RECOGNIZING RECONNAISSANCE.

Having read a little farther in Baklanov (see the previous post), I have another linguistic nugget. In chapter 3, he talks about “командиры полков, вызванные на рекогносцировку”: ‘regimental commanders sent out on rekognostsirovka.’ That last word was completely mystifying to me, and yet when I looked it up and discovered it meant ‘reconnaissance,’ I (figuratively) smacked myself on the forehead and wondered why it hadn’t been obvious. After all, reconnaissance in French can mean ‘recognition’ and the verb reconnaître is from Latin recognoscere, all of which I know perfectly well, so I should have recognized rekognostsirovka for what it was. And yet the Latinate form completely flummoxed me. Mind you, if my German were better I wouldn’t have had a problem, because the German word for ‘reconnoiter’ is rekognoszieren, which is where the Russians got their verb rekognostsirovat’. All of which goes to show that you can never know too many languages.

Comments

  1. You are very broad-minded about this, Hat. Almost blaming yourself because you didn’t know the German word from which the Russian was borrowed.
    It is a bit of a contrast with an Inner Mongolian colleague of mine who admitted that the (Outer) Mongolians have borrowed a lot of Western vocabulary, but they borrowed it the wrong way, through Russian, so the words are in the wrong form — the ‘right’ form presumably being English!
    The background to all this, of course, is the tension between (Outer) Mongolian, which is supposedly ‘correct’, and Inner Mongolian, which has been corrupted by Chinese, an implication that Inner Mongolians resent. The first thing that Inner Mongolians will point out is how much Russian has made its way into (Outer) Mongolian vocabulary.

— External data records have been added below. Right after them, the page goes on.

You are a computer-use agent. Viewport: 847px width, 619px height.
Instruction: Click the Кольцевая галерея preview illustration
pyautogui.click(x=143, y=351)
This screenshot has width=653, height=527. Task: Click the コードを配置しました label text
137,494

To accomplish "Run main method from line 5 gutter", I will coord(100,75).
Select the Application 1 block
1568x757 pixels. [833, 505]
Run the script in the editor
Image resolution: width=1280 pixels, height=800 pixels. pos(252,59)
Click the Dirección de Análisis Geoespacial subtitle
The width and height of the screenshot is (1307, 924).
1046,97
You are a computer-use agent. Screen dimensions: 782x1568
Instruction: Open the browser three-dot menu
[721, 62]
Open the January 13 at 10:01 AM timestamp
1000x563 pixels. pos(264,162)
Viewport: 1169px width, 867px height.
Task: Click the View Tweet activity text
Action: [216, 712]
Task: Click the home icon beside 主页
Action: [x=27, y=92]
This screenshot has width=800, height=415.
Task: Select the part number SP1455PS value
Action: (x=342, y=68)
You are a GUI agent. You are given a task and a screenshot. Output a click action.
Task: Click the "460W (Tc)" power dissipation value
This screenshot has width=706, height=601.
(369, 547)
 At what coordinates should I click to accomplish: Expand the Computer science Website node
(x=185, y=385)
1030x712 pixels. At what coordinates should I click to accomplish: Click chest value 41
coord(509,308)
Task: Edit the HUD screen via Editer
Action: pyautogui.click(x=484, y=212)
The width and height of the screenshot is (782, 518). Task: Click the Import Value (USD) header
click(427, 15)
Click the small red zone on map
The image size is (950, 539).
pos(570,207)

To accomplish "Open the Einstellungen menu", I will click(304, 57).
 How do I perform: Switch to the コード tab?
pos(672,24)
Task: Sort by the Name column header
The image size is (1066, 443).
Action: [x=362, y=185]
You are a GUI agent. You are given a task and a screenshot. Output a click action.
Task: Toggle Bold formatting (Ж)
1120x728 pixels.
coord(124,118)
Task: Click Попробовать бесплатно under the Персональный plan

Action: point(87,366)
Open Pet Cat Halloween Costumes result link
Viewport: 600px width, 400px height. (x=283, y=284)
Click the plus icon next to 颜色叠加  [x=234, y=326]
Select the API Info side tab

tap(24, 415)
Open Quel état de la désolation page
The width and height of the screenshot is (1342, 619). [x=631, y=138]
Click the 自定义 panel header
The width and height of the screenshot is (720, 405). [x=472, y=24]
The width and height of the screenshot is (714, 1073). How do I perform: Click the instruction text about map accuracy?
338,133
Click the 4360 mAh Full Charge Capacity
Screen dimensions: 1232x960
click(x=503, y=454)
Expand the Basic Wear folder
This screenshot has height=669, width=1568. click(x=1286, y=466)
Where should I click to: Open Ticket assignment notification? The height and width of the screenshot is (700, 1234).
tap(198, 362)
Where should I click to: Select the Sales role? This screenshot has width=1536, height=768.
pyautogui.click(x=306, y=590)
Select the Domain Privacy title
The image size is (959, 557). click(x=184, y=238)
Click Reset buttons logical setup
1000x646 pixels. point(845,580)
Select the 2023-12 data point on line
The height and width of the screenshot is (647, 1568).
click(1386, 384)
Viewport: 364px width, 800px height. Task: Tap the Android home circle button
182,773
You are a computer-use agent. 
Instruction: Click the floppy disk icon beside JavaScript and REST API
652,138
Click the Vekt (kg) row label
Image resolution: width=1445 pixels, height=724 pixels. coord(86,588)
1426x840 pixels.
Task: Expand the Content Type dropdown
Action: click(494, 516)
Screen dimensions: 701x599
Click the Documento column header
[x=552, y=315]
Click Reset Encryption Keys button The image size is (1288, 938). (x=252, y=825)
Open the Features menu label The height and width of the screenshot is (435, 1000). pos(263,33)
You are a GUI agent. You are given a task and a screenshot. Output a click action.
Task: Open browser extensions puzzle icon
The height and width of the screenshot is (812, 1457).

  2. “Ir” suffix in Russian typically indicates a German origin of the verb. Although some homegrown verbs were given the same suffix just too give them a learned, faux scientific feel. Like Trofim Lysenko’s invention “яровизировать” (“iz” and “ir” are make-believe German suffices and then “ov” is a Russian one – what a pompous pileup!)

  3. I love it!

  4. Not a word I’ve seen before either. I wonder why the author chose this over “разведка”. What is the difference in connotation? Does “рекогносциковка” have more of a specialized, jargony ring to it?

  5. Not surprisingly, I mistyped “рекогносцировка” in my previous post. I should have copied and pasted, as I did just now.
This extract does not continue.